→ Assignment
From the entries below, please output exactly the lines starting at the one containing "The width and height of the screenshot is (1367, 824)." and ending at the one containing "Click the 今日17:42排名", both included.

→ Data shown
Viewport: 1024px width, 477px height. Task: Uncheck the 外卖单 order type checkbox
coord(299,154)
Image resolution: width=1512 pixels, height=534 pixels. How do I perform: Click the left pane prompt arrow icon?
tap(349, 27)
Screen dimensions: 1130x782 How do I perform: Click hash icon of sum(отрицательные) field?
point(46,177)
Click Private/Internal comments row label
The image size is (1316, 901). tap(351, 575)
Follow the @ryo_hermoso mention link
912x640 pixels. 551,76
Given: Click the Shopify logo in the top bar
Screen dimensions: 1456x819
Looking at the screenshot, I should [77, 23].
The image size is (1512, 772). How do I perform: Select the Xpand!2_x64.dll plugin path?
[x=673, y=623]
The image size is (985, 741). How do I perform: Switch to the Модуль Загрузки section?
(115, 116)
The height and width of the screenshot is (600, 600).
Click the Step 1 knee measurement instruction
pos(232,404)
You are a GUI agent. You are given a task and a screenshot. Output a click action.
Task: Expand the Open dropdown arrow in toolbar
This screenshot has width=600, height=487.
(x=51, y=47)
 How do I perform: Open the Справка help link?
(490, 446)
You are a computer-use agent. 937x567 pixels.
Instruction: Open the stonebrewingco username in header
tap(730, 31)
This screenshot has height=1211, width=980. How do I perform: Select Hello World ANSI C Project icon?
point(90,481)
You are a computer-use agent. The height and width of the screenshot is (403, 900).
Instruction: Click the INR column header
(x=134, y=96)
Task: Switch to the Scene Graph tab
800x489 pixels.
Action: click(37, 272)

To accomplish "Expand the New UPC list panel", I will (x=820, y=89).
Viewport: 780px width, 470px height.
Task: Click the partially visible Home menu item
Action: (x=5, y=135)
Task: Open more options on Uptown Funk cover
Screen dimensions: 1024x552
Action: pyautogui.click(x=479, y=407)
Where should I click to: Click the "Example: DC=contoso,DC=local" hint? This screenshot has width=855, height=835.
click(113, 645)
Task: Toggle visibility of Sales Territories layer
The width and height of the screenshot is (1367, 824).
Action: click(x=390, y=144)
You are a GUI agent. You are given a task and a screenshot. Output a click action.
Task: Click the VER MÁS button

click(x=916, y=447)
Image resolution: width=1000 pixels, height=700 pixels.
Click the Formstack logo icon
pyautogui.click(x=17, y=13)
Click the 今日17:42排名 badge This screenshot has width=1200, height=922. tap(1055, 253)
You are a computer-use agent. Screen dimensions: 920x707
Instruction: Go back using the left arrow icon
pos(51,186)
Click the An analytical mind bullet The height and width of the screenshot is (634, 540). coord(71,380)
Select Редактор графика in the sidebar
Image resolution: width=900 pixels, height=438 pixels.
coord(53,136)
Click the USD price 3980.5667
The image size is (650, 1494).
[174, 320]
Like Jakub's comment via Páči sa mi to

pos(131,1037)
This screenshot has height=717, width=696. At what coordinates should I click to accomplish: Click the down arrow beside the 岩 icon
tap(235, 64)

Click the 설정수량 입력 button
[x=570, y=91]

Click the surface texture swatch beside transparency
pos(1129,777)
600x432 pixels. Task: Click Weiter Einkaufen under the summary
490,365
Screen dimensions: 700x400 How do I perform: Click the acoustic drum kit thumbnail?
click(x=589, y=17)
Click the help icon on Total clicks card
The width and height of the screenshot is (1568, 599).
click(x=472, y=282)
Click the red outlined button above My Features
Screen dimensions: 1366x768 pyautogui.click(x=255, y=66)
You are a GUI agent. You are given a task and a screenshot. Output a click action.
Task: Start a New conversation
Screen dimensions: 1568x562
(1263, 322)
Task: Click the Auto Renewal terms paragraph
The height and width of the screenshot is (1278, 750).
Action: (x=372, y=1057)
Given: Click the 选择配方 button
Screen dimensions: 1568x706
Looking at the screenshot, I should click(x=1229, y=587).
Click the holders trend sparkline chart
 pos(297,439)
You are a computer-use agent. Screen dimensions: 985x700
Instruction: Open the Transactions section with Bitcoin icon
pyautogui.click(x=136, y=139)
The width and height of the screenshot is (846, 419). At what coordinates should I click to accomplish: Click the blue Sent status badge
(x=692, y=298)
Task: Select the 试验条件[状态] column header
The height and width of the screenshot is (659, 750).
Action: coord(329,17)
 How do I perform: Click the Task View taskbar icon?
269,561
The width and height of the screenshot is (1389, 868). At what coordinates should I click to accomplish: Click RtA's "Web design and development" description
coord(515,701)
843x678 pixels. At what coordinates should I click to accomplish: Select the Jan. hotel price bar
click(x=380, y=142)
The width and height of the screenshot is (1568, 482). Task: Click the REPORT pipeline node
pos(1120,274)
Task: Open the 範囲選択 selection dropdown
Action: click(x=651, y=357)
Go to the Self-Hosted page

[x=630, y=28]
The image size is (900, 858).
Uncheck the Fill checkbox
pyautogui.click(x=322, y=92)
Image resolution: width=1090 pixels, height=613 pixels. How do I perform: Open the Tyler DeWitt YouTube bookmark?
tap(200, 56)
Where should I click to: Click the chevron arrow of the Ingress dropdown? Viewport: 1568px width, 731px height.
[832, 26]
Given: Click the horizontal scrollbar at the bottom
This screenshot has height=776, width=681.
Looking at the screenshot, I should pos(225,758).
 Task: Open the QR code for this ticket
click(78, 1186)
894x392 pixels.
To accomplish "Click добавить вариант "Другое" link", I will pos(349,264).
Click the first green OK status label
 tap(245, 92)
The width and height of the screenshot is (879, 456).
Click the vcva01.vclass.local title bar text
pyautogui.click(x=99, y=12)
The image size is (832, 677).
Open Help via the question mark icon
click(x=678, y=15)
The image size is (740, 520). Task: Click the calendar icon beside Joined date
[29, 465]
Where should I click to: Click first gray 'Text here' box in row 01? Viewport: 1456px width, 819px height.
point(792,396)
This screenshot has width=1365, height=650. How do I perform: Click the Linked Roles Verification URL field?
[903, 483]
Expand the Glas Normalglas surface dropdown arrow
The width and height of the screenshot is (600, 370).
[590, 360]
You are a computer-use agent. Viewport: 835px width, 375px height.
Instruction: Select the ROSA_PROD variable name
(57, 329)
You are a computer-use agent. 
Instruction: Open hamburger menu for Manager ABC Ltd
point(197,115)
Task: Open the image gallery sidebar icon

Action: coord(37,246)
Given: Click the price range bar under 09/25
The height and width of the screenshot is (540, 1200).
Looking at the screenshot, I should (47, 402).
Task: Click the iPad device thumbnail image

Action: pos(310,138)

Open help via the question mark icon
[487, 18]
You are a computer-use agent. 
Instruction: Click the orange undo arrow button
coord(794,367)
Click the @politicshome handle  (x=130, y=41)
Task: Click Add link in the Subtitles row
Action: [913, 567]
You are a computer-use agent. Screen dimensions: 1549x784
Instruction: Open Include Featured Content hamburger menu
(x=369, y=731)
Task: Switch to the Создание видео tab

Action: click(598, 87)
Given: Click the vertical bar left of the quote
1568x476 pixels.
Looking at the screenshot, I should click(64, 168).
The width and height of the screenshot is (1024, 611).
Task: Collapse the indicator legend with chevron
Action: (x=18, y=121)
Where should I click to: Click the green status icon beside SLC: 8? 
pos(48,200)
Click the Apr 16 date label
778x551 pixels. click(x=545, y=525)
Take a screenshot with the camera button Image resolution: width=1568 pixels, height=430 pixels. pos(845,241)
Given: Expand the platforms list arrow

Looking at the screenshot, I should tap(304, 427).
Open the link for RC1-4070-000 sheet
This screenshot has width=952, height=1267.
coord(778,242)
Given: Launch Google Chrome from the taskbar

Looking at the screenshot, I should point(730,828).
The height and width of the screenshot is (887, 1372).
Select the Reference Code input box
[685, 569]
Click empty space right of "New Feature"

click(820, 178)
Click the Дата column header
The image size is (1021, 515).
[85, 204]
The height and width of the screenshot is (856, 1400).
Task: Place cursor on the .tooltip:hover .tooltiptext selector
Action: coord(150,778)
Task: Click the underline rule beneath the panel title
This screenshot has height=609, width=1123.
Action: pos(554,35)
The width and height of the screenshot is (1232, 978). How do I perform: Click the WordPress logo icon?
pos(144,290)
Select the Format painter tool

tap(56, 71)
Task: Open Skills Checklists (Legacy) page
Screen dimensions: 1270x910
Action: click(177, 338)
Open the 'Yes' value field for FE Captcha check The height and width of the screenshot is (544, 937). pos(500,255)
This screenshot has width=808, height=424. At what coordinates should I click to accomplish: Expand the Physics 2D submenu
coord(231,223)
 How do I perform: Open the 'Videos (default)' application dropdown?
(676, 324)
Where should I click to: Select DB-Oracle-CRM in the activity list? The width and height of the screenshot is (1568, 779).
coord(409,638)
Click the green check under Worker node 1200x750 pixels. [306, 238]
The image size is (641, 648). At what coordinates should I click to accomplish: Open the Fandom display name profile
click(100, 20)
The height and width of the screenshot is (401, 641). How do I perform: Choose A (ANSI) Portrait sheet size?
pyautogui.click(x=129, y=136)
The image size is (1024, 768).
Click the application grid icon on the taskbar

→ Written answer
The width and height of the screenshot is (1367, 824).
Action: click(x=390, y=144)
You are a GUI agent. You are given a task and a screenshot. Output a click action.
Task: Click the VER MÁS button

click(x=916, y=447)
Image resolution: width=1000 pixels, height=700 pixels.
Click the Formstack logo icon
pyautogui.click(x=17, y=13)
Click the 今日17:42排名 badge This screenshot has width=1200, height=922. tap(1055, 253)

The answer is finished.